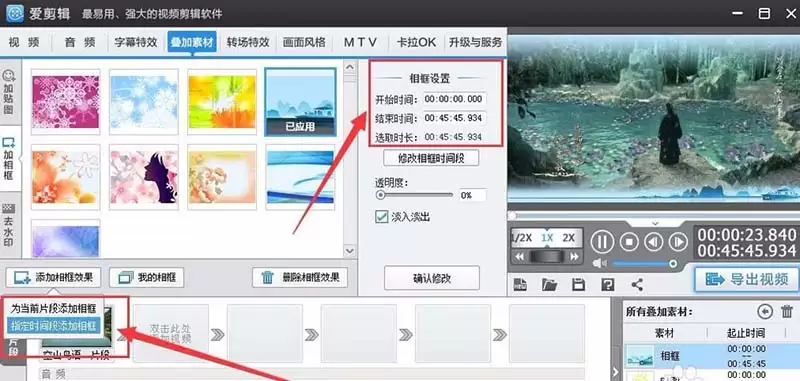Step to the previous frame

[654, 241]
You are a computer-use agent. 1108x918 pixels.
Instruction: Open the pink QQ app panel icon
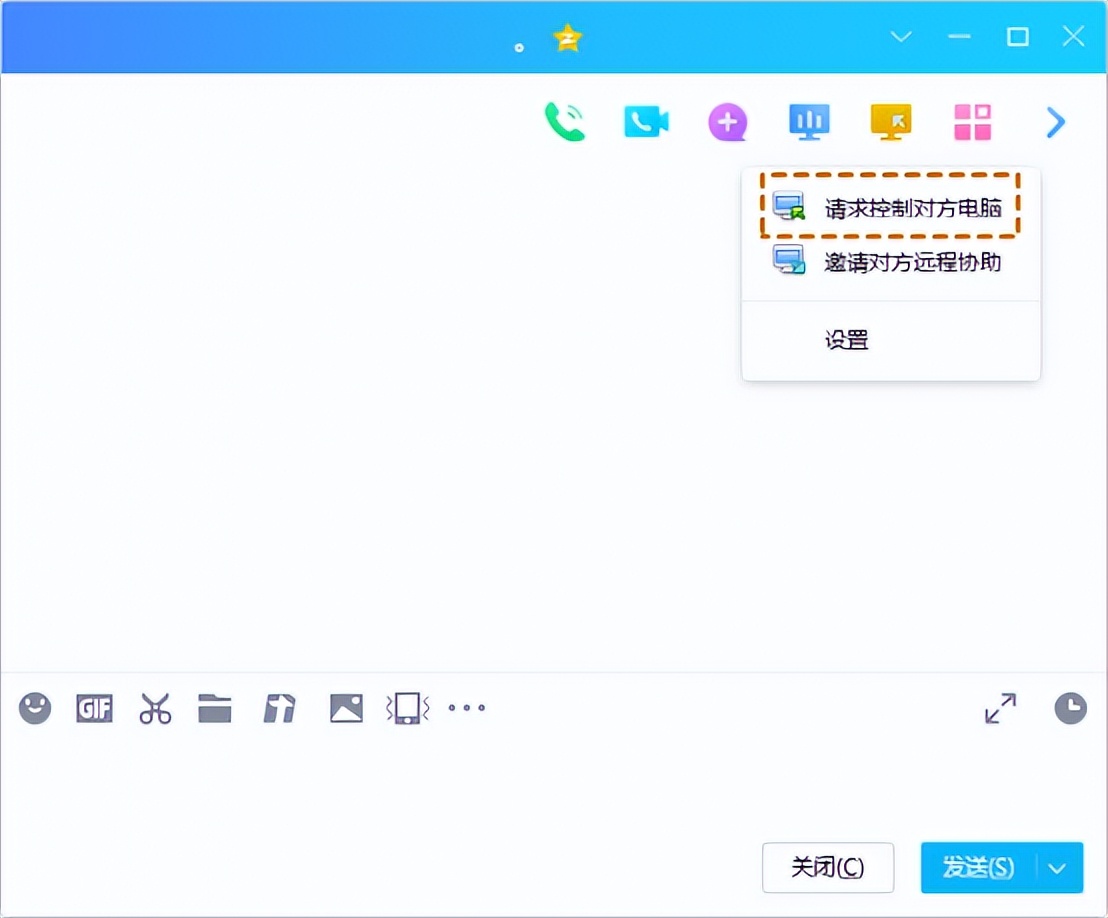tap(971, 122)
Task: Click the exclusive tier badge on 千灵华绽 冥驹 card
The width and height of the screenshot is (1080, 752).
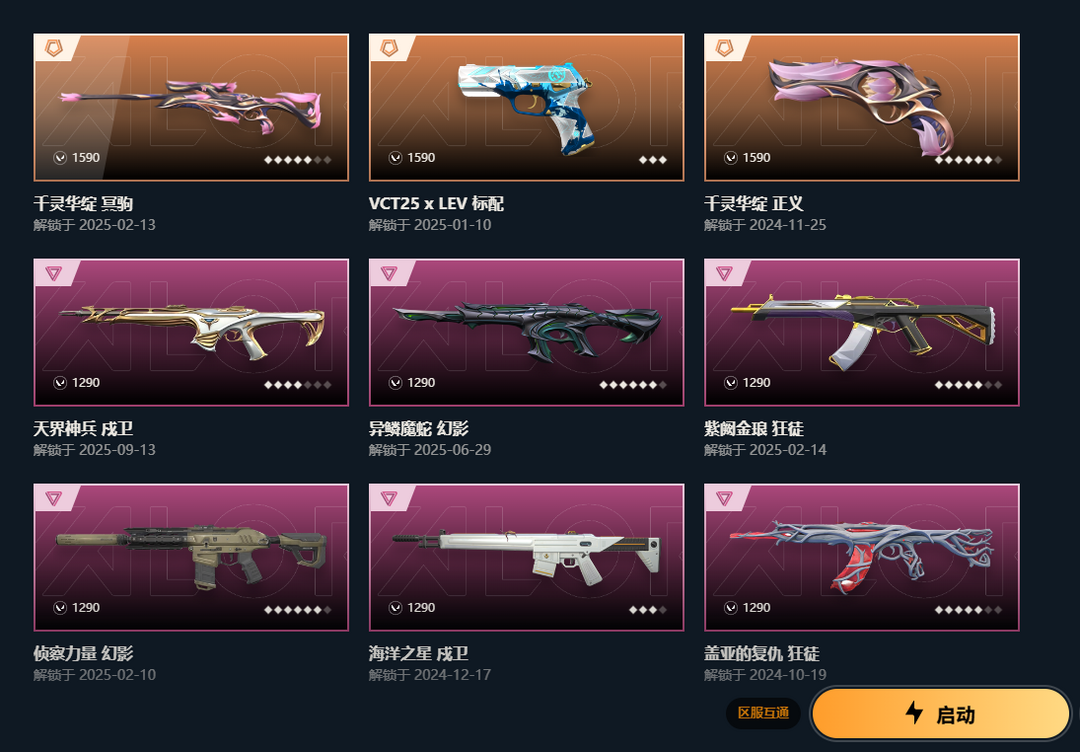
--------
[WHAT IS NEEDED] Skip every picture and retype only the lines from the line with "Instruction: Open the pink QQ app panel icon" through the last line of the listing, both ends included, exactly as they appear.

[WRITTEN SOLUTION]
Instruction: Open the pink QQ app panel icon
tap(971, 122)
Task: Click the exclusive tier badge on 千灵华绽 冥驹 card
The width and height of the screenshot is (1080, 752).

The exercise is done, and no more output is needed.